Are you a bit hazy on your organization’s direction for Hybrid Cloud? There are 2 key questions you need answers to before you talk tech!

Business decision makers already know that cloud is the new norm. The question is no longer whether to cloud or not to cloud – The questions now are how, when and where to invest more?

Despite the definitive advantages bigger or off-premise cloud solutions may offer – the flexibility and future capital cost savings are always compelling – for SMEs under pressure to get digital economy ready right now, the idea of going completely public or private cloud, totally off premises, or even just more cloud-based is a daunting prospect. Organizations often simply do not have the resources, governance or confidence to make such a leap into the next stage of their cloud strategy, if they even have one.

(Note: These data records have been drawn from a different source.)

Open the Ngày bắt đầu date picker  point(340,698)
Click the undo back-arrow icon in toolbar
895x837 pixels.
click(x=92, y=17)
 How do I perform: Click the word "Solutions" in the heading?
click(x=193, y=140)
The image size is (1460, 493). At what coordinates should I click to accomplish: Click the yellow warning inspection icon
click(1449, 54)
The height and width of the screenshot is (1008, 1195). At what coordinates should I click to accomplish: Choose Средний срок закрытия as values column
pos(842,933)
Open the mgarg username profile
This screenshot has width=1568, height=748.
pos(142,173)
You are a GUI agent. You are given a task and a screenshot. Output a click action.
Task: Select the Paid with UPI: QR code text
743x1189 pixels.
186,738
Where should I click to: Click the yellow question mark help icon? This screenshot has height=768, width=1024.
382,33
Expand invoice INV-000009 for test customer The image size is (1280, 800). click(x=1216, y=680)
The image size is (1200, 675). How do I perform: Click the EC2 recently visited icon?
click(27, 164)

Beyond the initial hyper-flush of cloud uptake, in reality, many SMEs today have ended up hybrid cloud almost by default. Hybrid cloud essentially involves a combination of a private cloud set-up (a set of hardware, networking, storage, services, applications and interfaces owned by your organization that sit behind your firewall) with public cloud services with touch points between the two environments. Having a hybrid set-up is often less a strategic decision though, and more a product of the reality faced by enterprises that are trying the balance their legacy systems and compliance requirements against their urgency to digitally transform themselves.

Sound familiar? Well it does to a lot of businesses. In a Microsoft Asia Pacific survey of 1200 IT leaders across 12 markets, 49% of IT leaders in the region are now prioritizing hybrid cloud over public-only or private-only cloud solutions for their organizations in the near future. The survey found that 40% of Australian respondents are already on the hybrid cloud journey; this number expected to increase to 49% over the next year.

So it’s clear that there is no one-size-fits-all cloud model. The lion’s share of businesses are using a relatively ad-hoc mix of public and private cloud options alongside legacy systems, either by choice or necessity. But as the pressure to digitally transform is right now, it’s time to start making more informed and strategic decisions about how, when and where to implement and roll forward with an intentional hybrid cloud strategy. And to do this, you’ll actually have to put the technology and bedazzling array of schmick cloud offerings to one side for a moment, and take a clear, bird’s eye view of your business from the top down.

How could your processes (both inward and outward-facing) work more seamlessly to provide your offerings?

And for your customer, what could make their experience in engaging with you better?

These are two simple questions that are surprisingly hard to answer. But the answers to these two questions will clearly define the priorities for your business that will ultimately determine the role your business technology will play and where the infrastructure and data that support those priorities will need to sit in a hybrid solution. And this right here, is the process you want your IT decisions makers involved in – they need to know what the end game is, so they can build it from the bottom up and reimagine a hybrid cloud solution that’s not something you’re using by default, but by strategic intent.

What’s more, it’s the differing answers to these two questions that make each organization’s journey through hybrid cloud completely different. There is no clear right or wrong; there is no best fit for all. But setting clear business-IT strategies will give shape to how you will want hybrid cloud to look in your business. Then and only then, it’s time for the tech questions; can legacy, business-critical applications – not originally built with cloud in mind – be re-architected for the cloud, or do they need to stay on premise? Should the organisation be seeking out a new SaaS product to fit their needs? And does the organisation have the specific skills in-house that it will need to do this?

So if you’re keen to chart out a strategy for your organization that will maximize the ROI of hybrid cloud you need to start top down: ask those two big questions and work out the answers to them with the right people at your table.